Le courageux solitaire du cyclisme dans les années 1930 : Albert "Teddy" Richter.

Albert Richter est né en 1912 et a grandi à Sömmeringstr. 72 dans un milieu ouvrier politiquement influencé à Cologne-Ehrenfeld. Bientôt, il a commencé à s'entraîner secrètement sur la moto de route et, après avoir rapidement découvert son talent, il a commencé à courir dès l'âge de 16 ans. Au début de 1932 au plus tard, il s'est fait connaître au-delà des limites de la ville.

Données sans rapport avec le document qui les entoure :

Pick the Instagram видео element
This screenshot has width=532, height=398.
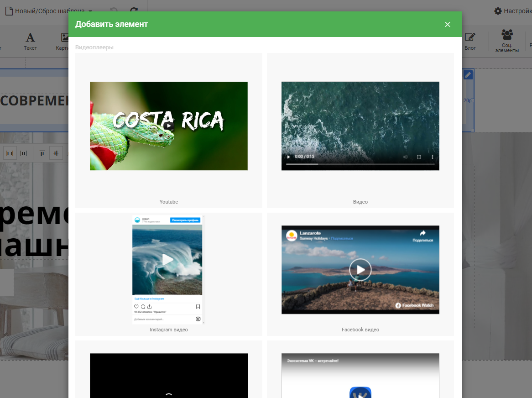tap(168, 269)
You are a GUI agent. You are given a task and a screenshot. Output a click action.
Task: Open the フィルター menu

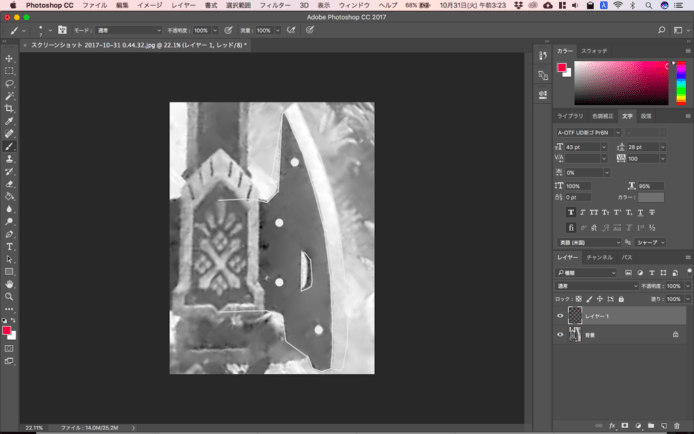275,6

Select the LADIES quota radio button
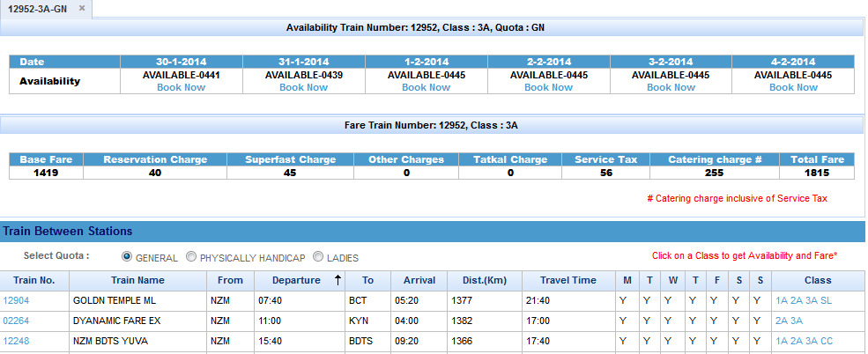click(318, 257)
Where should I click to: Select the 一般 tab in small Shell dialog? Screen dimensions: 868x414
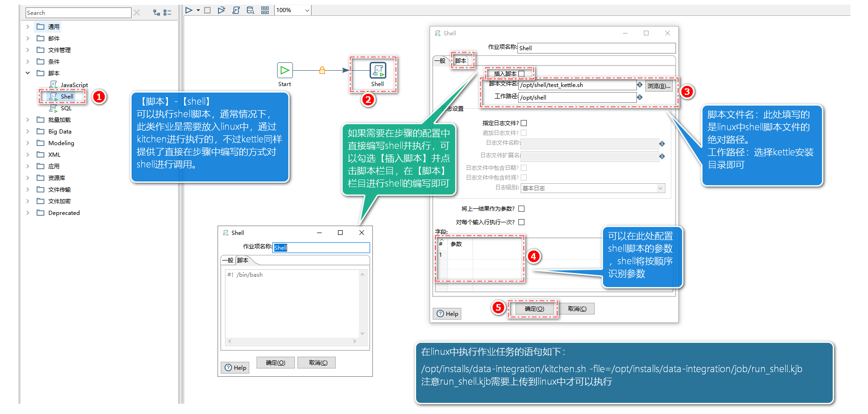(228, 260)
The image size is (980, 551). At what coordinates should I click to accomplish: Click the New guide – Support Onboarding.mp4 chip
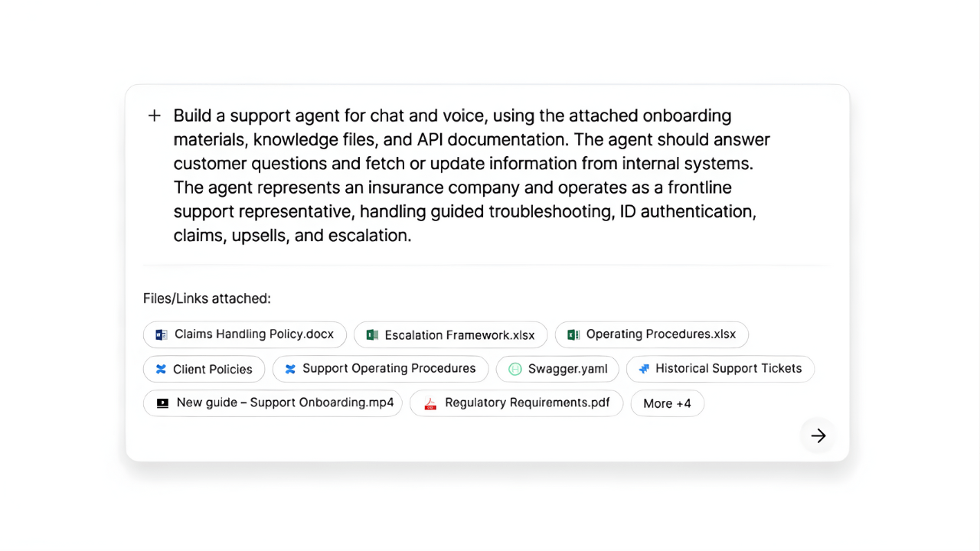273,403
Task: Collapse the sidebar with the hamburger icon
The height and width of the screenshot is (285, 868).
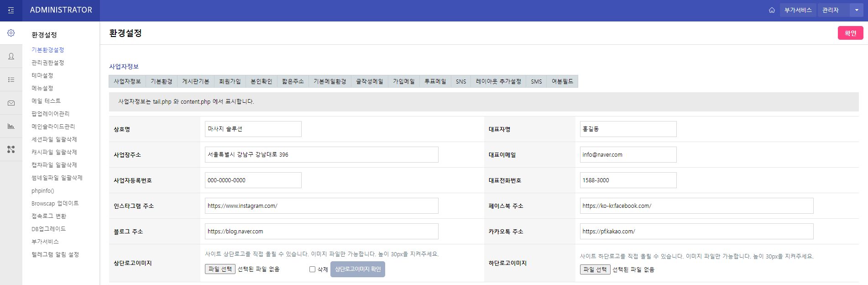Action: 11,10
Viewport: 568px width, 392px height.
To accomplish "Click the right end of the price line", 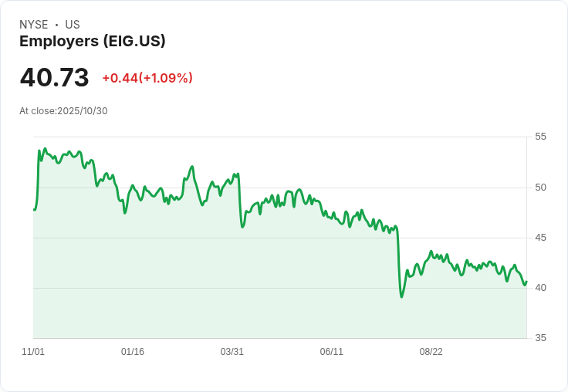I will pos(526,282).
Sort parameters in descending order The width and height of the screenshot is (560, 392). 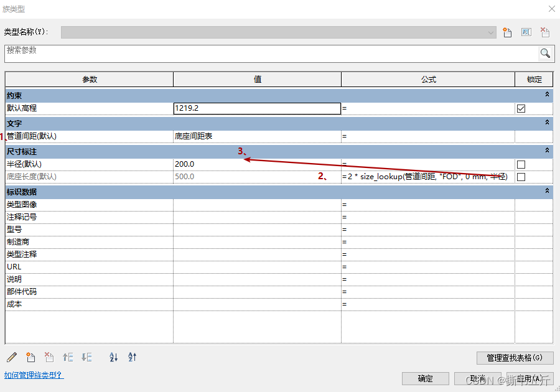coord(131,357)
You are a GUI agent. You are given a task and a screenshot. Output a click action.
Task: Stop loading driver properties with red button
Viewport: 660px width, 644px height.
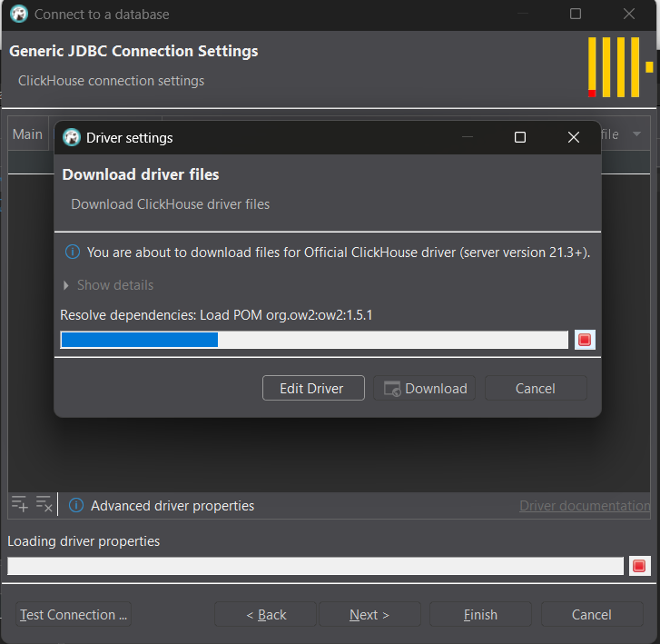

Il est rapidement passé au cyclisme professionnel et a façonné l'ère du cyclisme sur piste dans les années 1930 avec 7 titres de champion d'Allemagne et de nombreux succès internationaux.
Même après la prise du pouvoir par les national-socialistes en 1933, il resta fidèle à son directeur juif Ernst Berliner, bien que la nouvelle réglementation exclue les Juifs à cet égard. A maintes reprises, en des occasions officielles, Albert Richter a ostensiblement et de manière provocante nié le salut allemand -1934 à la Coupe du Monde - ce qui a conduit à un scandale. Surtout lors de ses voyages à l'étranger, il n'a pas caché son attitude anti-naziste ouverte. Même après l'évasion de son manager Berliner en Hollande, il a continué à être pris en charge par lui. Son anti-attitude très inhabituelle à l'égard du régime nazi dans les milieux sportifs n'est naturellement pas passée inaperçue. En raison de ses succès sportifs exceptionnels, il a d'abord été toléré comme Max Schmeling et d'autres.
Lorsque la guerre a éclaté en 1939, sa déclaration selon laquelle il voulait émigrer en France, parce qu'il ne voulait pas y abattre ses "frères", a été confirmée. L'idée d'émigrer est toujours devenue plus claire lorsque la Gestapo l'a harcelé, lui et sa famille et a essayé de faire chanter Richter pour espionnage pour le régime nazi malgré son attitude bien connue. Le 31 décembre 1939, il se rendit en Suisse avec 12 700 Reichsmarks de devises cachés dans des pneus de course. Au poste frontière de Lörrach, l'argent est découvert par les douanes après une recherche intensive et Richter est emmené à la prison frontalière pour contrebande de devises, où il meurt dans des circonstances mystérieuses à l'âge de 27 ans dans la nuit du 2 au 3 janvier 1940. Tout indique que la Gestapo lui a tiré dessus après l'avoir torturé. Officiellement, on dit qu'il s'est suicidé. En 1966, Ernst Berliner, qui avait survécu à la persécution nazie, a déposé des accusations criminelles pour suspicion de meurtre. L'enquête du parquet de Lörrach, qui n'a été menée qu'à moitié, n'a donné aucun résultat éclairant. Après la guerre, Richter n'a été ni reconnu ni réhabilité en tant que victime nazie dans un climat de répression de l'ère nazie et le rétablissement de nombreux athlètes et officiels (comme Carl Diehm) impliqués dans les crimes du régime nazi.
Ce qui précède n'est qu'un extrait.